中学二年の冬までは一緒にカラオケでも何でも、一緒に遊びに行く中だった心愛さえ、驚いてしまった。柚子が英語が得意なことも、洋楽を歌えることも知っていた。しかし、柚子の今日のようなパワフルな声は、聞いたことが無かった。
俺より上手いじゃねぇかよと、瑛斗は、柚子の歌を聞くにつれ、最初の驚きは焦りへと変わっていった。心愛から、そんな情報は聞いていなかった。英語の発音がどうとか、音程がどうとか、そういうレベルの上手さではない。リズム感が違う。体ごとリズムに乗って、その体の奥からはじける様に、呼吸と歌声が飛び出してくる。
『――Take my hands, my dear, and look me in my eyes.

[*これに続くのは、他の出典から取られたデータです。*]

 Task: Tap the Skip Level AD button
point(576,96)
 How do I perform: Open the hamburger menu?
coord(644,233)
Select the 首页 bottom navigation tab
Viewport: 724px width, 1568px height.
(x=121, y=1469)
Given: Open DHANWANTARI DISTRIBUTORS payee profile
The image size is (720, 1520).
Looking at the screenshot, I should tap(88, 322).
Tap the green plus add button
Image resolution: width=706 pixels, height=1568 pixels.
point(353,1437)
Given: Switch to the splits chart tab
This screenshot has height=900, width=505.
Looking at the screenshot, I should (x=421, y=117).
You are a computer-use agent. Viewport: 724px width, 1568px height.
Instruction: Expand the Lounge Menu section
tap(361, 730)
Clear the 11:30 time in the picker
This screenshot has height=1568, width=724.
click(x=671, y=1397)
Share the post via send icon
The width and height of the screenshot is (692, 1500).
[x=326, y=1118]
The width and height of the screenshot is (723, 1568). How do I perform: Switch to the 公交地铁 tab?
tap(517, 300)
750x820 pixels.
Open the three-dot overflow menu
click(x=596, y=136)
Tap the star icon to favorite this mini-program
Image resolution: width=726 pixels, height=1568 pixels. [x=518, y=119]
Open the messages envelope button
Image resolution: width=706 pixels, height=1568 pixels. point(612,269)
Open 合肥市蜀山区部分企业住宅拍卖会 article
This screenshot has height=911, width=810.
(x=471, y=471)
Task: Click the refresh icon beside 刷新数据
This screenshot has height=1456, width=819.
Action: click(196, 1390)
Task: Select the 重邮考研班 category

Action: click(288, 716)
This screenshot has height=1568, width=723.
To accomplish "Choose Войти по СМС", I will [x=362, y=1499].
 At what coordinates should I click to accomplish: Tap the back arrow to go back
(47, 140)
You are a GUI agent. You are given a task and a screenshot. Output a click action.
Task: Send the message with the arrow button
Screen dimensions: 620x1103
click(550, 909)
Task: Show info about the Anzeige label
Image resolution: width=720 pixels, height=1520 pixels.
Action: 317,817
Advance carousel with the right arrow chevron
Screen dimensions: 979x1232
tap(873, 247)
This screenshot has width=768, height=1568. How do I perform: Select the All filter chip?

Just like a monkey, I've been dancin’ my whole life.
But you just beg to see me dance just one more time――』
三人は柚子に引き込まれていた。三人の注目を一身に浴びて、柚子は踊る様に歌った。
こんなはずじゃなかったと、心愛は奥歯を噛んだ。
この中で、一番歌が上手いのは瑛斗のはずだった。文芸部だか文学部だか知れない、柚子のパっとしない彼氏は、歌なんかもっともっと下手で、ここで恥をかくはずだった。コアなアニソンとかを歌って、笑いものになるはずだった。ボウリングなんて、あのインドアそうな男子が、出来るはずが無い。ストライクなんて、取れるはずがなかったのに。
それなのに、全部が狂った。
瑛斗の方が、全部上なはずだった。今だって、どう見てもそのはずなのに、そうじゃない。
こんなダブルデートするんじゃなかったと、心愛の心に激しい後悔が沸き起こった。
柚子が少しでも、私に悔しがるところを見たかった。あの柚子の彼氏をその気にさせて、二人の仲を揺るがしたかった。壊したかった。
でも今は、それどころじゃない。
瑛斗が、柚子を見ている。
柚子の歌に、その魅力に引き寄せられてしまっている。
どこかの私立高校に逃げて行って、柚子はそこで、惨めな高校生活を送っていると思っていた。中学二年の冬、柚子と絶交して、そのあと柚子にはいろんな噂が立った。そのうちのいくつかは、私が立てたのだ。友達の彼氏を寝取る悪女だと、柚子はそんな女ということになった。その悪評を引きずって、柚子は地味な女子高生なり下がっていると思っていた。
それなのにどうして、柚子はこんなに綺麗になってるの。
どうして、中学の時よりも全然綺麗になってるの。